[Un pagano no es humanista: es humano]

[texto manuscrito, tal vez 1916]

Antonio Mora


El Regreso de los dioses

No somos, en verdad, neopaganos, ni paganos nuevos. Neopagano, o pagano nuevo, no es término que tenga sentido. El paganismo es la religión que nace de la tierra, directamente de la naturaleza, que nace de la atribución a cada objeto de su verdadera realidad. Por su propia naturaleza de natural, él puede aparecer y desaparecer, pero no cambiar de cualidad. «Neopagano» es un término que tiene tanto sentido como «neopiedra» o «neoflor». El paganismo aparece con la salud y desaparece con la enfermedad del género humano. Puede marchitarse, como una flor se marchita, y morir, como muere una planta. Pero no toma la forma de otra cosa, ni es susceptible de formas diferentes a las de su sustancia.


Que se designasen a sí mismos neopaganos aquellos cristianos rebeldes, como Pater y Swinburne, que nada tenían de paganos sino el deseo de serlo, concédase, porque no es falta de razón que se dé un nombre imposible a una cosa absurda. Pero nosotros, que somos paganos, no podemos usar un nombre que indique que lo somos como «modernos» o que venimos a «reformar» o «reconstruir» el paganismo de los griegos. Hemos llegado a ser paganos. Renació, en nosotros, el paganismo. Pero el paganismo que renació en nosotros es el paganismo que siempre hubo: la subordinación a los dioses como la justicia de la Tierra para consigo misma.

Un estudioso del paganismo no es un pagano. Un pagano no es humanista: es humano. Lo que el pagano acepta de mejor grado del cristismo es la fe popular en los milagros y en los santos, el rito, las romerías. Es la parte «rechazada» del cristismo la que él más prontamente aceptaría, si algo cristiano aceptase. Aquel «paganismo» moderno, o «neopaganismo», que no comprende los días santos pero sí a los poetas místicos, nada tiene en común con el paganismo. Porque el pagano acepta una procesión sin desagrado pero vuelve la espalda a la mística de Santa Teresa de Jesús. La interpretación cristiana del mundo le produce náuseas; pero una fiesta de iglesia, con luces, flores, cantos y después la romería: estas cosas las acepta como buenas, aunque dentro de una cosa mala, porque estas cosas son de verdad humanas y son la interpretación pagana del cristianismo.

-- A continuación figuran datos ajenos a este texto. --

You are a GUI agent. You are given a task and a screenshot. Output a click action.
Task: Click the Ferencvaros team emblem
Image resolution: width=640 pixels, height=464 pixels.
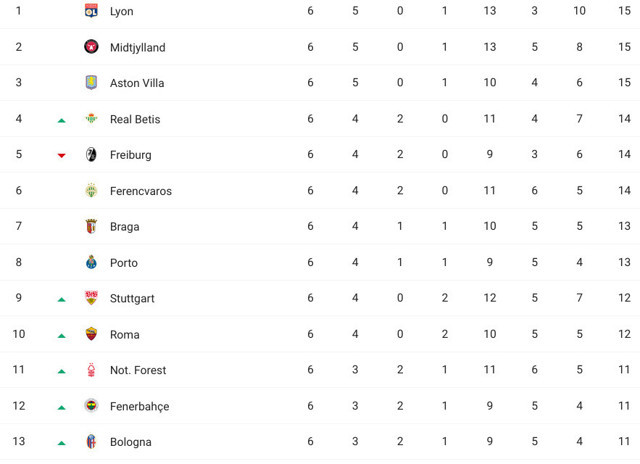tap(91, 191)
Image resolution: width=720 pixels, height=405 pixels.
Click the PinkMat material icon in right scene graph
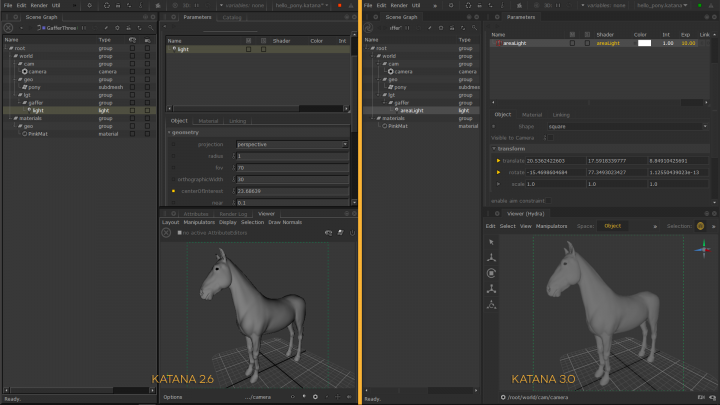click(x=383, y=125)
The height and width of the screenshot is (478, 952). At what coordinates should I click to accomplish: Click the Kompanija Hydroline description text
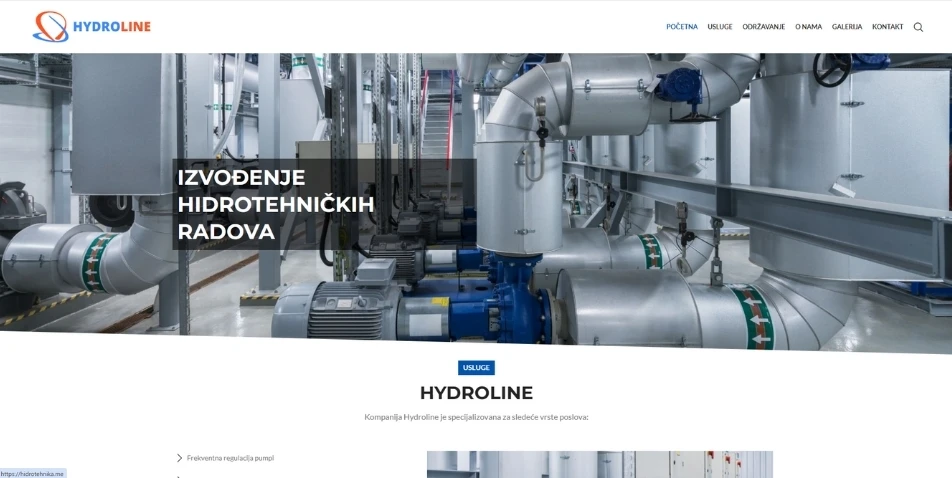[x=476, y=417]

El pagano tiene simpatía por la superstición cristiana, porque el hombre que no es supersticioso no es hombre; pero no siente simpatía por el humanitarismo, porque quien es humanitario no es hombre.

Para el pagano cada cosa tiene su genio o ninfa, cada cosa es una ninfa cautiva o una dríade recogida por el mirar; por eso, cada objeto tiene para él una maravillosa realidad inmediata, y con cada cosa él está en convivencia cuando la ve, y en amistad, cuando la toca.

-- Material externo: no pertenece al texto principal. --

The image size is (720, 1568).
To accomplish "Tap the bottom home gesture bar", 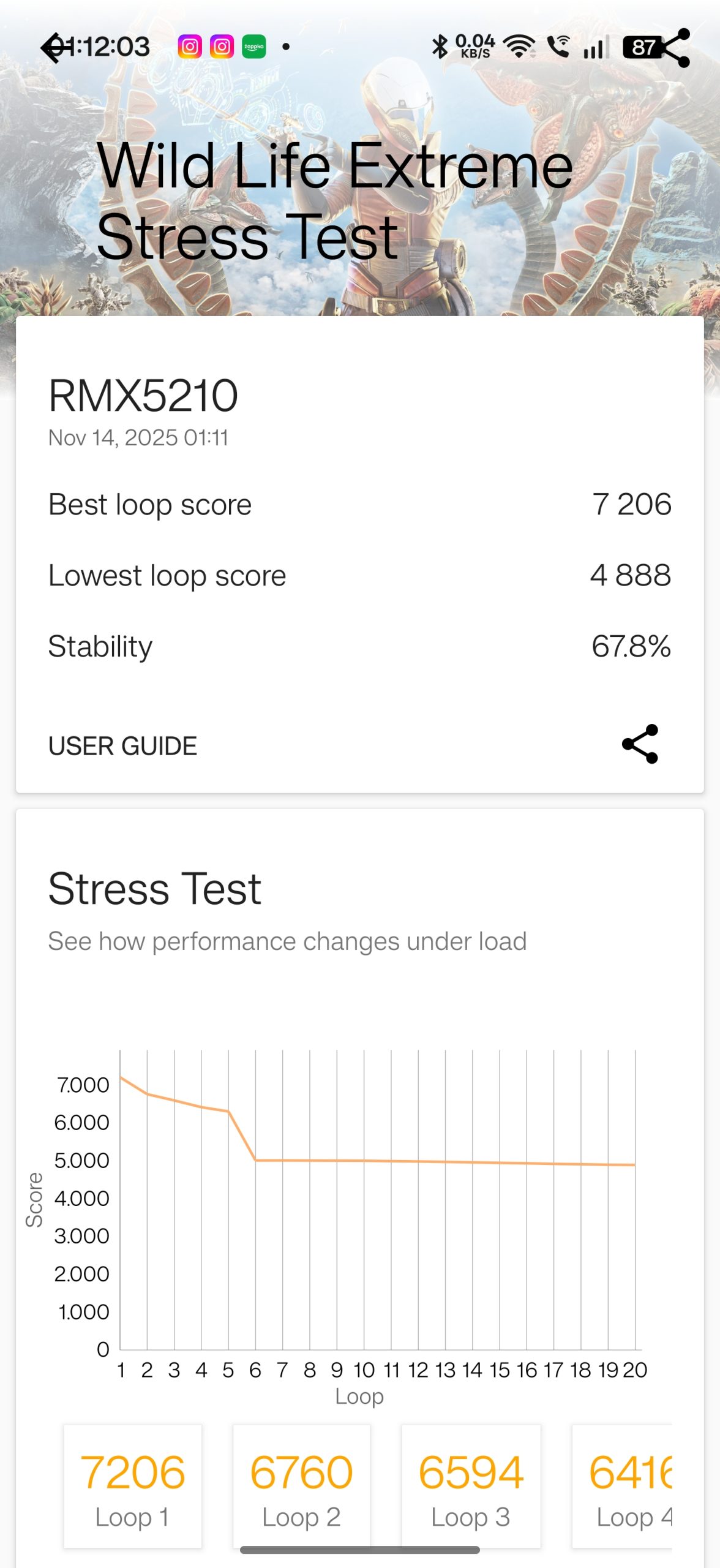I will point(359,1550).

El hombre que ve en cada objeto otra cosa cualquiera que no sea esto, no puede ver, amar o sentir ese objeto. El que da a cada cosa el valor de haber sido creada por «Dios», le da valor no por lo que ella es, sino por lo que ella le recuerda. Sus ojos están puestos en esa cosa y en otro lugar su pensamiento.

El panteísta, para quien cada cosa vale por su participación en el todo, también ve una cosa para pensar en otra, igualmente mira para no ver. No piensa en ella, sino en su continuidad con el resto del mundo. ¿Cómo puede amar una cosa quien la ama por un principio exterior a ella? La primera regla del amor, y la última, es que la cosa amada sea amada por ser esa cosa y no otra, y amada por ser objeto de amor, no por que haya «razón» para amarla.

El mero materialista o racionalista, para quien cada cosa es maravillosa por el trabajo que en ella tuvo la «Naturaleza», y la energía latente que en ella se agita para que viva –el sistema planetario que cada átomo en ella incluye–, este hombre no ama esa cosa, ni la ve, éste, de igual modo, cuando mira una cosa piensa en otra, que es la composición de esa cosa. Cuando ve una cosa, medita su descomposición. Por eso nunca un materialista hizo arte, nunca un materialista, o un racionalista, ha mirado el mundo. Entre él y el mundo el misticismo de la ciencia interpuso su velo, el microscopio, y él cayó en la realidad como en un pozo. Para él cada cosa se volvió, no una persona de la tierra, sino una reja, desde la que escudriña su anatomía íntima; como para el panteísta es una reja o ventana al Todo; y para el creacionista una reja a través de la cual mira a Dios [...] Místicos cristianos, soñador panteísta, materialista y hombre de la “razón”, para todos ellos el mundo es tan sólo su pensamiento. El vicio cristiano de superponer el hombre a la naturaleza es la verdadera enfermedad de la que todos nacieron decrépitos.